To be sure, this is not a surprise. Icahn first began agitating for Apple to buy back more stock nearly one year ago, when he first disclosed a position in the company. He even went so far as to launch a proxy campaign, but backed off after the company repurchased around $14 billion of shares. Sure it was a mere $136 billion less than what Icahn had wanted, but he got good value from the ensuing stock spike.

Since then, Icahn has kept accumulating Apple shares. He now holds around 53 million of them, giving him just shy of a 1% stake in the company.
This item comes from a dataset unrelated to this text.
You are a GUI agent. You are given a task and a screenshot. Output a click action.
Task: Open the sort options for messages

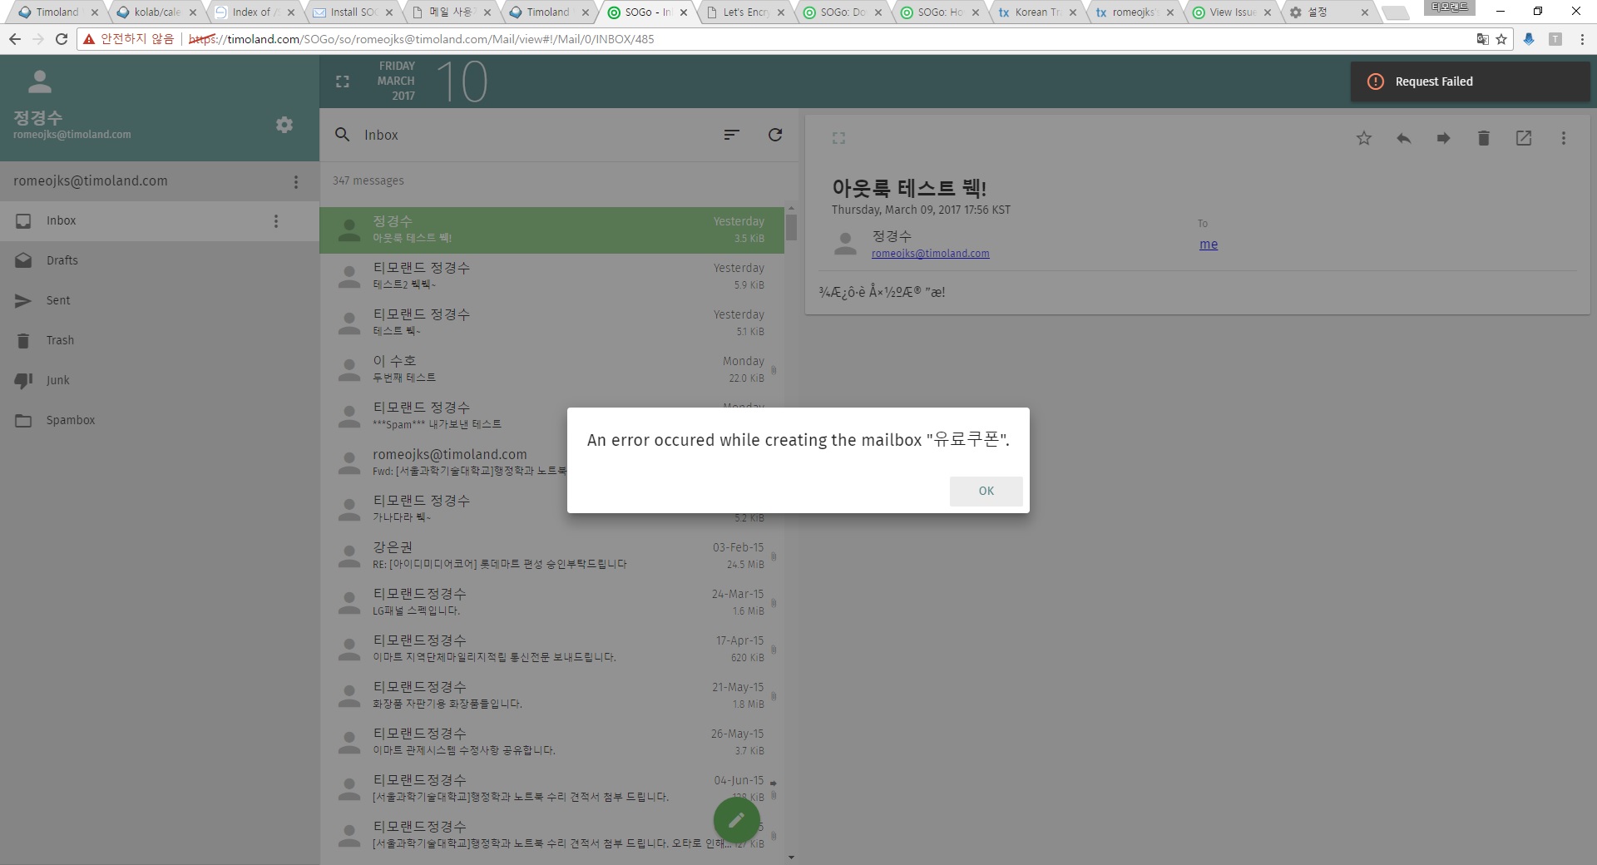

This time around, he is not providing a specific amount of shares he wants Apple to repurchase, but is promising that he would not sell any of his in a tender offer.

A few other highlights from Icahn’s letter, which you can read in full by going here.

  • “Given historically high retention rates, we assume existing iPhone users will continue to act like an annuity, choosing to stay with the iPhone each time they upgrade.”
  • “We expect the impact of the acquisition of Beats and accessory growth moving forward to more than offset the continued decline of iPod, which is already relatively immaterial to net sales.”
  • “Over the next three years, we expect the Apple Watch to have a significant impact on Apple’s growth…As an accessory to the iPhone (model 5 or thereafter), we believe we have included in our forecast sales for the Apple Watch that imply a reasonable attach rate to the iPhone, with unit sales volume resembling that of the iPad in scale, and ramping at a similar incline, selling 20 million units in FY 2015, 45 million units in FY 2016, 72.5 million units in 2017.”
  • “While Apple has not announced plans for a TV set and may never do so, we believe we have good enough reason to expect the introduction of an UltraHD TV set in FY 2016.”
  • Apple shares are up nearly 1% in premarket trading.